Abstract
Brain imaging genetics aims to reveal genetic effects on brain phenotypes, where most studies examine phenotypes defined on anatomical or functional regions of interest (ROIs) given their biologically meaningful annotation and modest dimensionality compared with voxel-wise approaches. Typical ROI-level measures used in these studies are summary statistics from voxel-wise measures in the region, without making full use of individual voxel signals. In this paper, we propose a flexible and powerful framework for mining regional imaging genetic associations via voxel-wise enrichment analysis, which embraces the collective effect of weak voxel-level signals within an ROI. We demonstrate our method on an imaging genetic analysis using data from the Alzheimers Disease Neuroimaging Initiative, where we assess the collective regional genetic effects of voxel-wise FDGPET measures between 116 ROIs and 19 AD candidate SNPs. Compared with traditional ROI-wise and voxel-wise approaches, our method identified 102 additional significant associations, some of which were further supported by evidences in brain tissue-specific expression analysis. This demonstrates the promise of the proposed method as a flexible and powerful framework for exploring imaging genetic effects on the brain.
Keywords: imaging genetics, enrichment analysis, genetic association analysis, voxel-wise analysis
I. INTRODUCTION
Imaging genetics is an emerging research field investigating the influence of genetic variants such as single-nucleotide polymorphisms (SNPs) on imaging phenotypes.
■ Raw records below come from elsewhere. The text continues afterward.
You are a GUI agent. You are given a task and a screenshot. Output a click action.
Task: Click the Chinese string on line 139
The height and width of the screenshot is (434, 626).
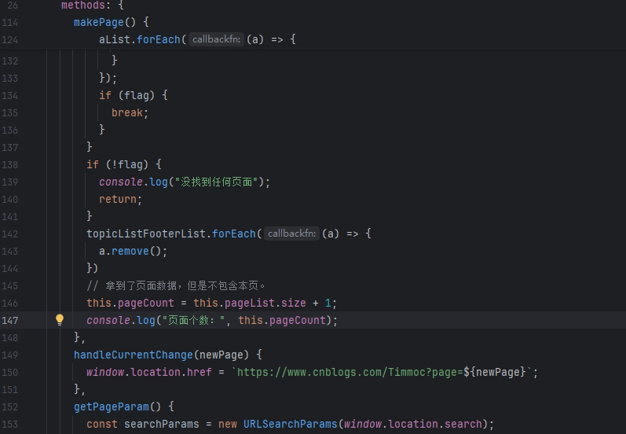click(216, 182)
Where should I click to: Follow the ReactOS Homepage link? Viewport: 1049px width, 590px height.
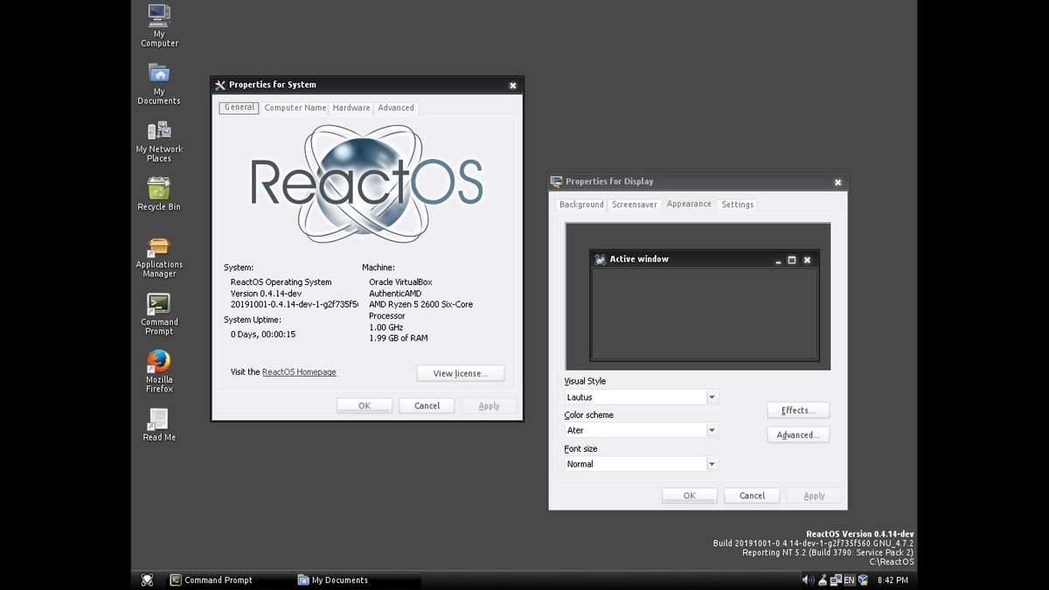click(299, 371)
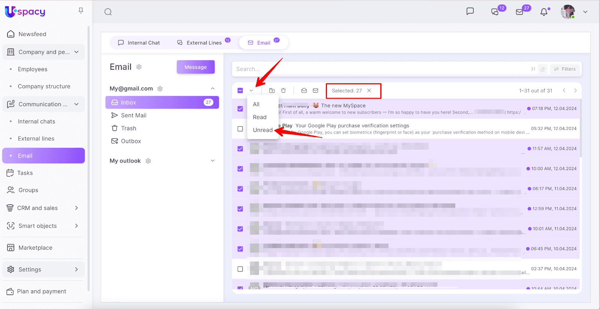Click the trash delete icon in email toolbar
Image resolution: width=600 pixels, height=309 pixels.
284,90
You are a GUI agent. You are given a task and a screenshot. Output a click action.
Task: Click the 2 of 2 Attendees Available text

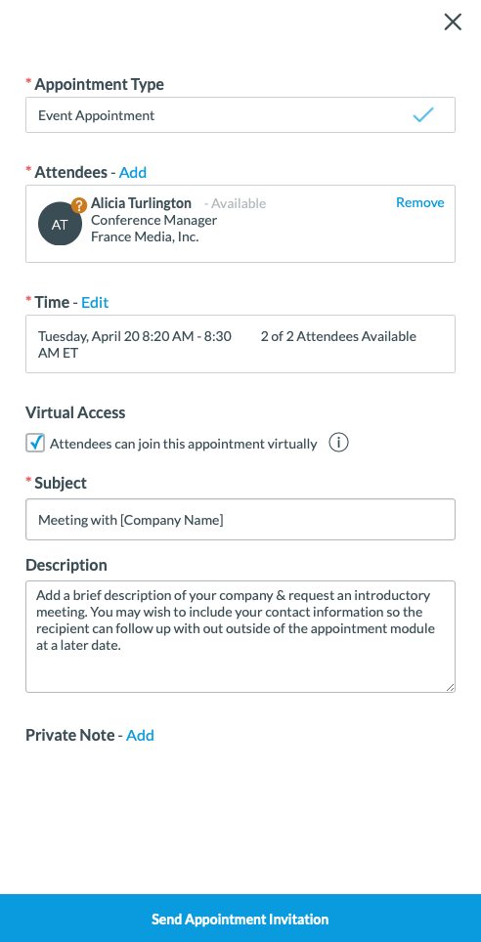coord(338,336)
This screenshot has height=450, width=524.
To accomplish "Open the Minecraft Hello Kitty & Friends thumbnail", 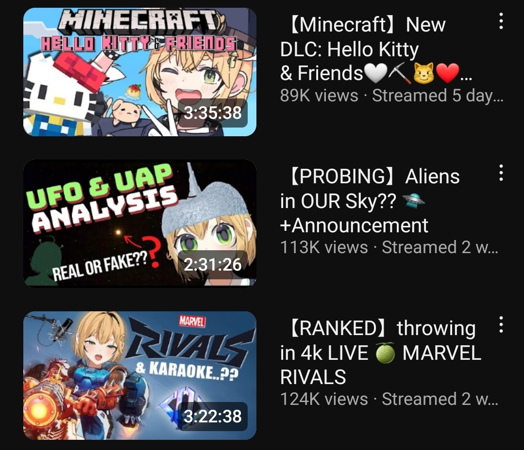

Brain imaging genetics aims to reveal associations between genetic variations and quantitative traits (QTs) extracted from brain imaging data. These imaging QTs (iQTs) are measures extracted from either a single voxel [1] or a region of interest (ROI) [2]–[4] in the brain. An ROI is a pre-defined brain area containing a cluster of voxels with the same anatomical or functional annotation. Of note, the number of ROIs is much smaller than the number of voxels in the brain. Thus, most studies examine ROI-level phenotypes due to (1) modest dimensionality compared with voxel-wise approaches for increased statistical power, and (2) biologically meaningful annotation for easy interpretation.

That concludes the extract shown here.